• WRITTEN EXERCISE
Rewrite the paragraph beginning "And West Papuan dreams for justice" in the West Papua piece below so it is shorter but keeps its main facts.

--- Begin TEXT PASSAGE ---

Wednesday, 7 November 2012  | Robert Wolfgramm

West Papua is not a boat Australia can turn around. It is right there permanently on the northern border.

And West Papuan dreams for justice – to regain the independence promised and fleetingly realised decades ago under their former Dutch colonisers prior to Indonesia’s invasion that came with U.N. cooperation, U.S. expectation, and eventually Australian acquiescence – will not fade.

If anything, and quite contrary to Mr Carr’s verdict of being ‘inconceivable, utterly inconceivable’, West Papuan hopes are galvanising through Indonesia’s repressive put-downs of their struggle. And by recent injustices inflicted through superior Indonesian firepower - courtesy of Australian and U.S. government military assistance.

The West Papuans and a considerable number of concerned people in the region are now enlarged and enlivened by ‘awakenings’ and ‘springs’ of other long trodden-under peoples far from their shores (thanks to Twitter, Facebook and You Tube).

When will the Australian foreign policy establishment realise this?

Australia cannot spurn West Papuan claims forever any more than it can ignore the more violent, eruptive claims of the Syrian democratic uprising.

What is occurring in West Papua is with no less conviction and serious intent and it is simply liberation at a slower, more tropical pace than in the Middle East.

 But it will come here and Australia cannot talk itself out of its responsibility. It should act now to mediate a just and peaceful solution.

All the trips to Jakarta, all the grandstanding with Bambang, all the bilateral rhetoric about Indonesian sovereignty are merely rearrangements of the furniture on a sinking Titanic discourse.

--- End TEXT PASSAGE ---
--- Begin MATERIAL PROVIDED ---

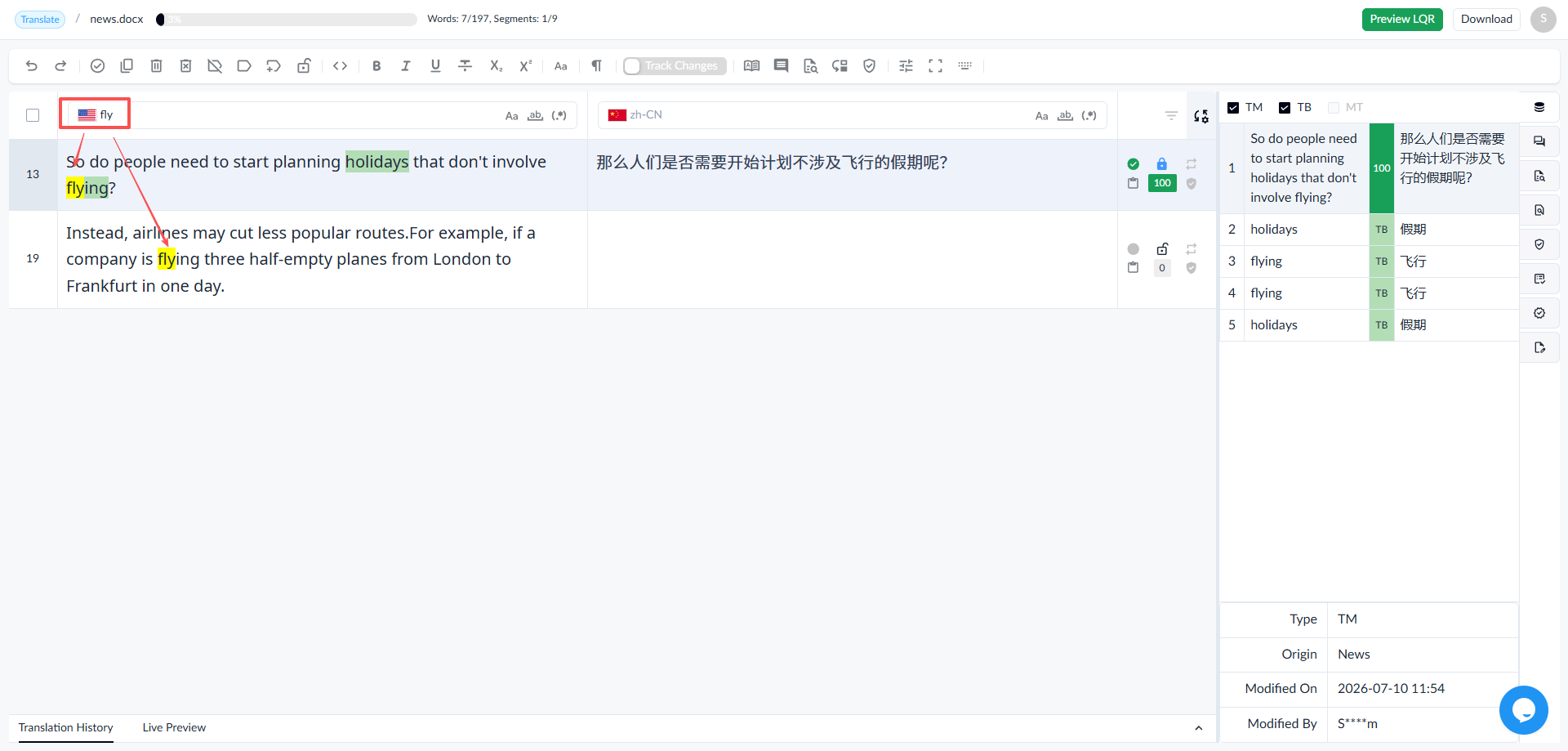The height and width of the screenshot is (751, 1568).
Task: Uncheck the TM checkbox
Action: (x=1233, y=108)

--- End MATERIAL PROVIDED ---

• OUTPUT OF THE TASK
West Papuans' hope for justice will not fade. They want back the independence the Dutch promised and briefly granted decades ago, before Indonesia invaded with UN cooperation, US expectation and, in the end, Australia's acquiescence.